Exercise prompt
Across all the records below, count the lines that hold "agent". State only that figure.

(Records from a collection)
════════

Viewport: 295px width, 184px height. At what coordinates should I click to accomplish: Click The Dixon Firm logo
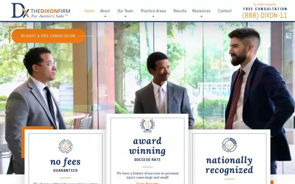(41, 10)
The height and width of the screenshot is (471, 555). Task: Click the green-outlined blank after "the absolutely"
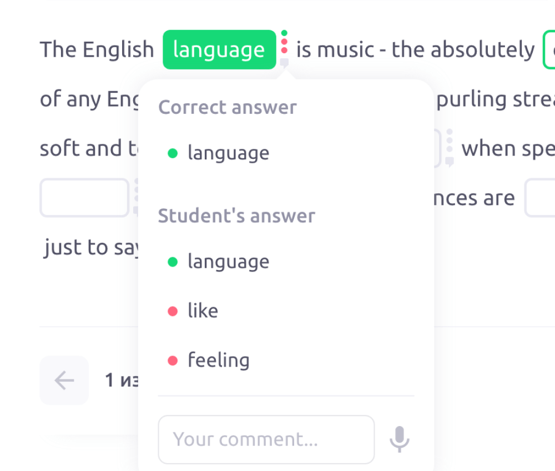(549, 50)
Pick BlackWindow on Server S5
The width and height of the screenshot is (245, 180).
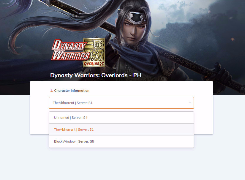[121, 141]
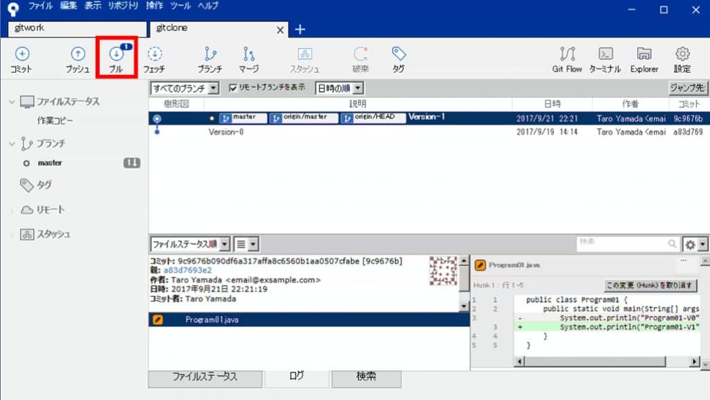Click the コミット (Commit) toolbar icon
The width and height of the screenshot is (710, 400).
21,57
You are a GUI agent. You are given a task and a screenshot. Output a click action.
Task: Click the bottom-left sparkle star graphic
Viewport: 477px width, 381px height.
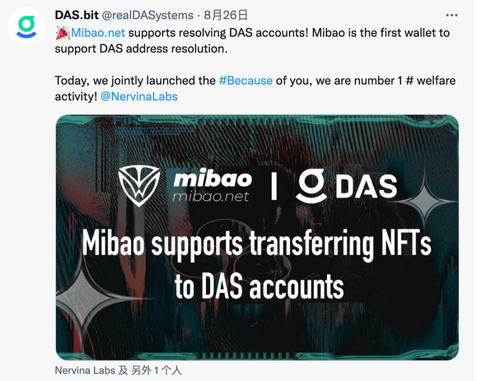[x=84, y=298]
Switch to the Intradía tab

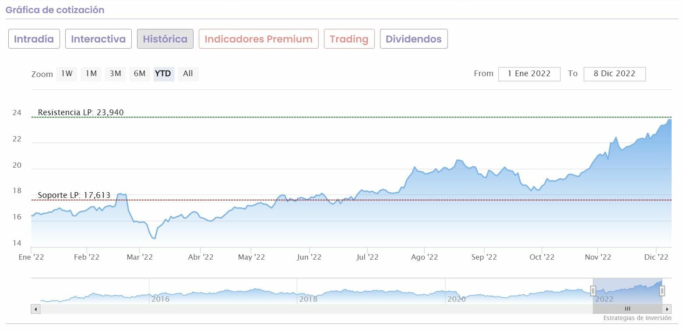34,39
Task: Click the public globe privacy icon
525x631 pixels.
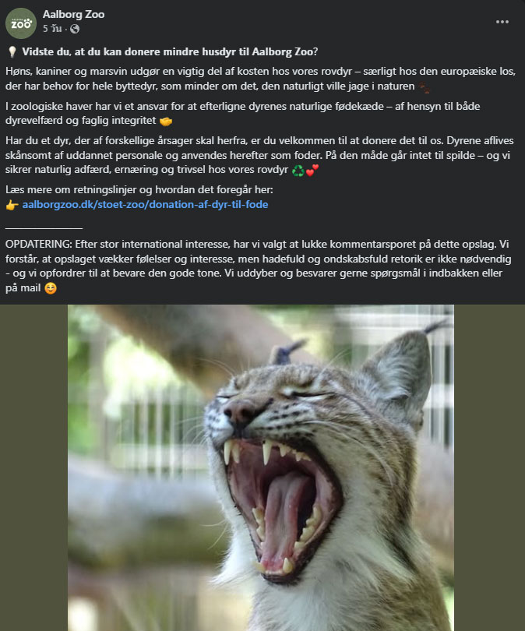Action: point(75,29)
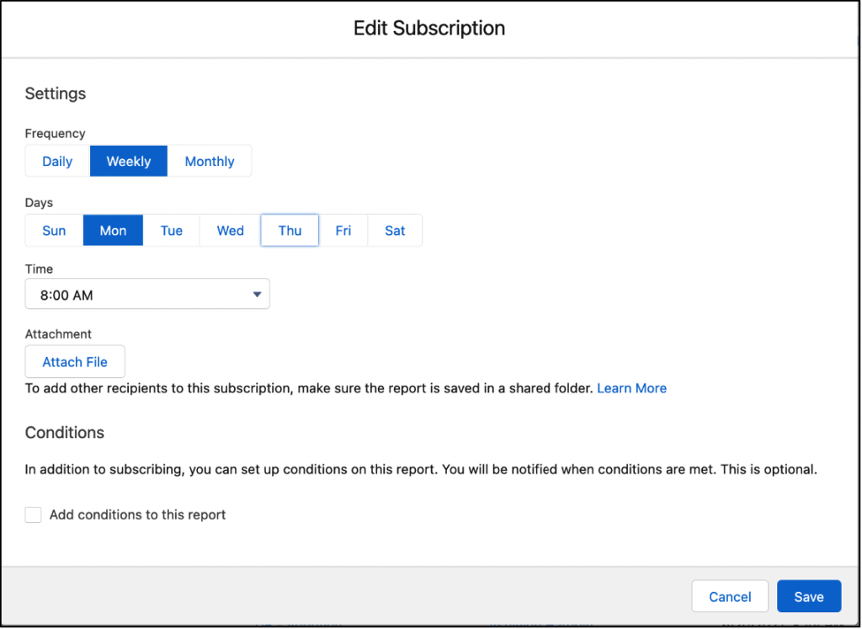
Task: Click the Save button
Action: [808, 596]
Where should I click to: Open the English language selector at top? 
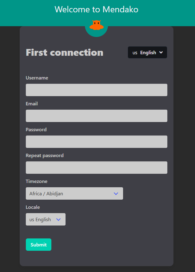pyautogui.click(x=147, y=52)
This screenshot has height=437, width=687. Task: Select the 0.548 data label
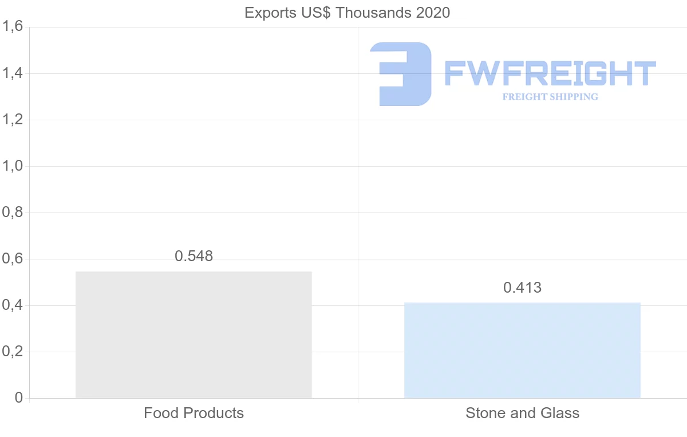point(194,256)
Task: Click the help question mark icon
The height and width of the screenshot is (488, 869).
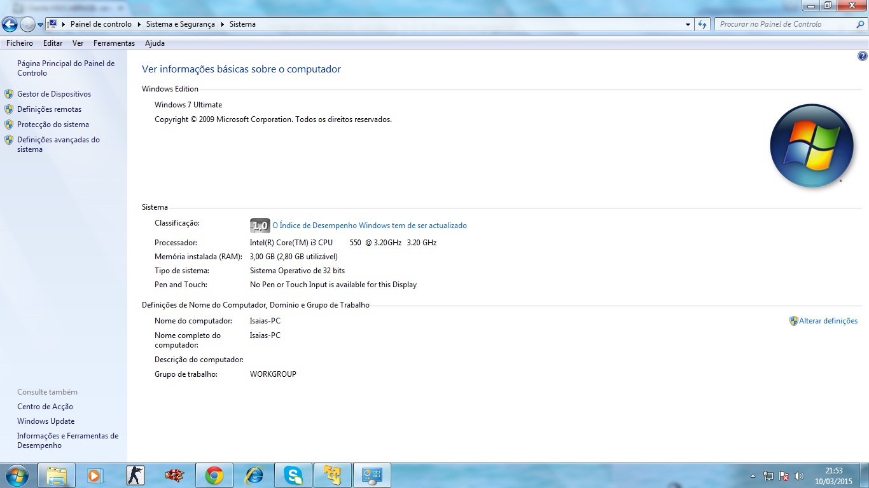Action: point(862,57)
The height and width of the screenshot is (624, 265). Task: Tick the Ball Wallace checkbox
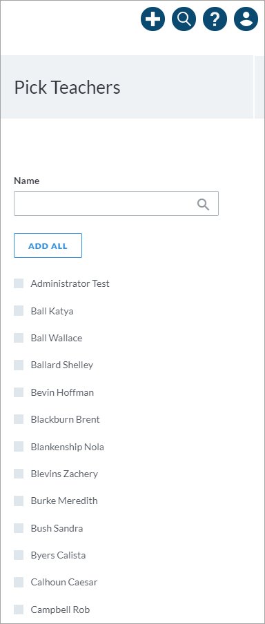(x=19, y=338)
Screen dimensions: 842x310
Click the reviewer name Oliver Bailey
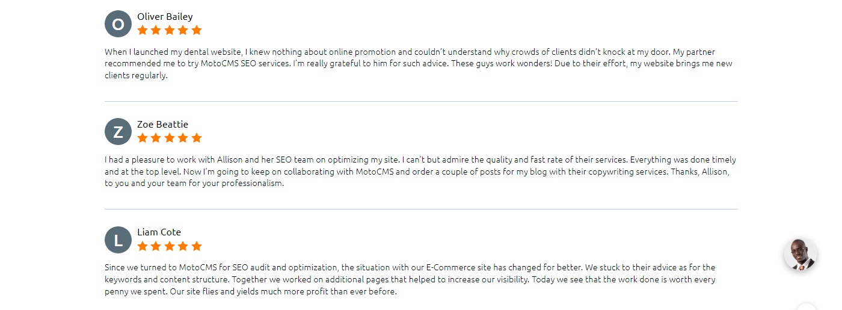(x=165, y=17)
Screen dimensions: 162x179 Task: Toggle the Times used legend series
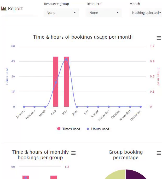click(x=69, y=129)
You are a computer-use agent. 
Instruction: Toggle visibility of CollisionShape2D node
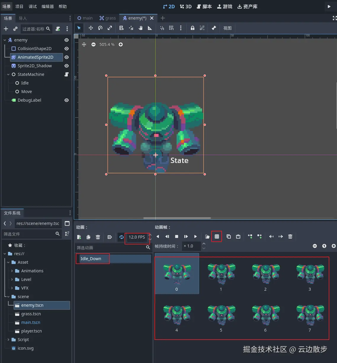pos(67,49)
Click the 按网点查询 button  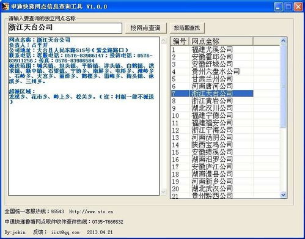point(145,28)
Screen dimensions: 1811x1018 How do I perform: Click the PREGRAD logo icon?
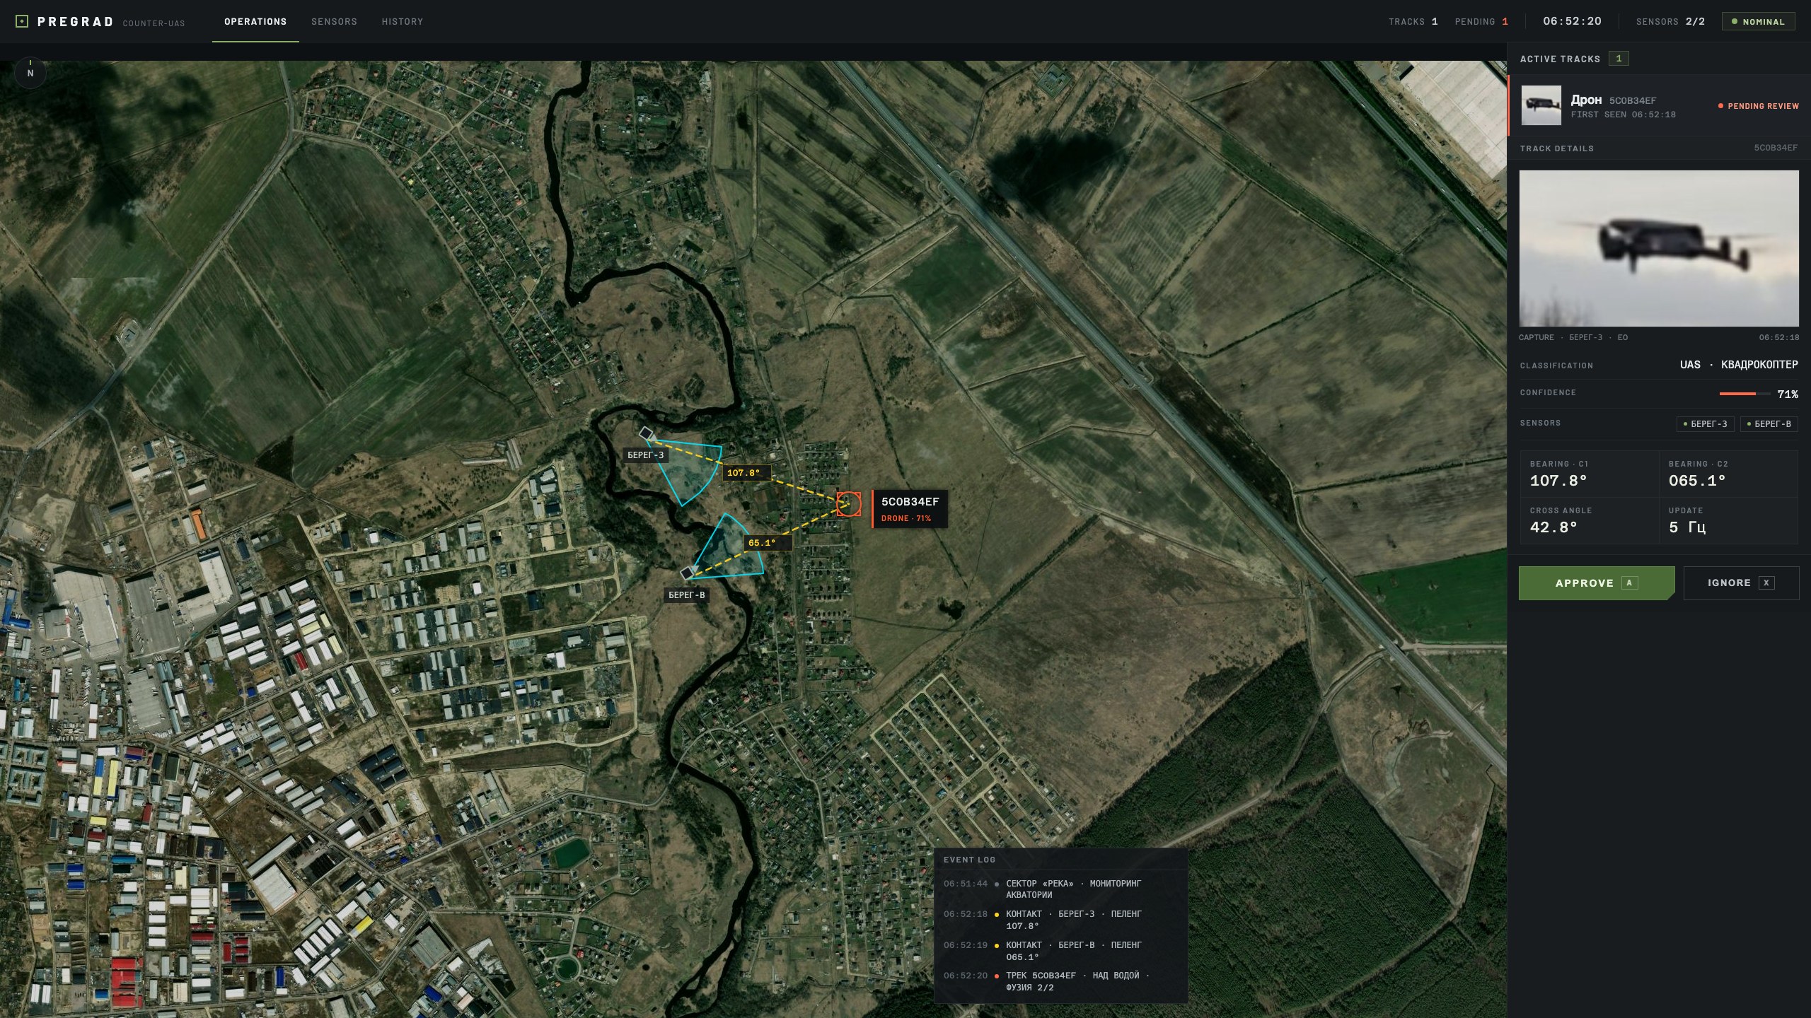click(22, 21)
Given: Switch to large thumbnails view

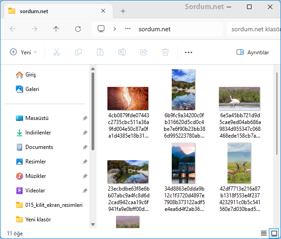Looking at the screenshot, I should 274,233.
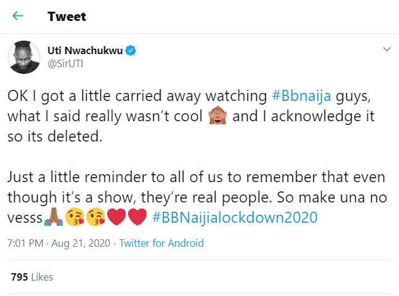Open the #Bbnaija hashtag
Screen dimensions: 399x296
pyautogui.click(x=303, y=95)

════════

Task response
2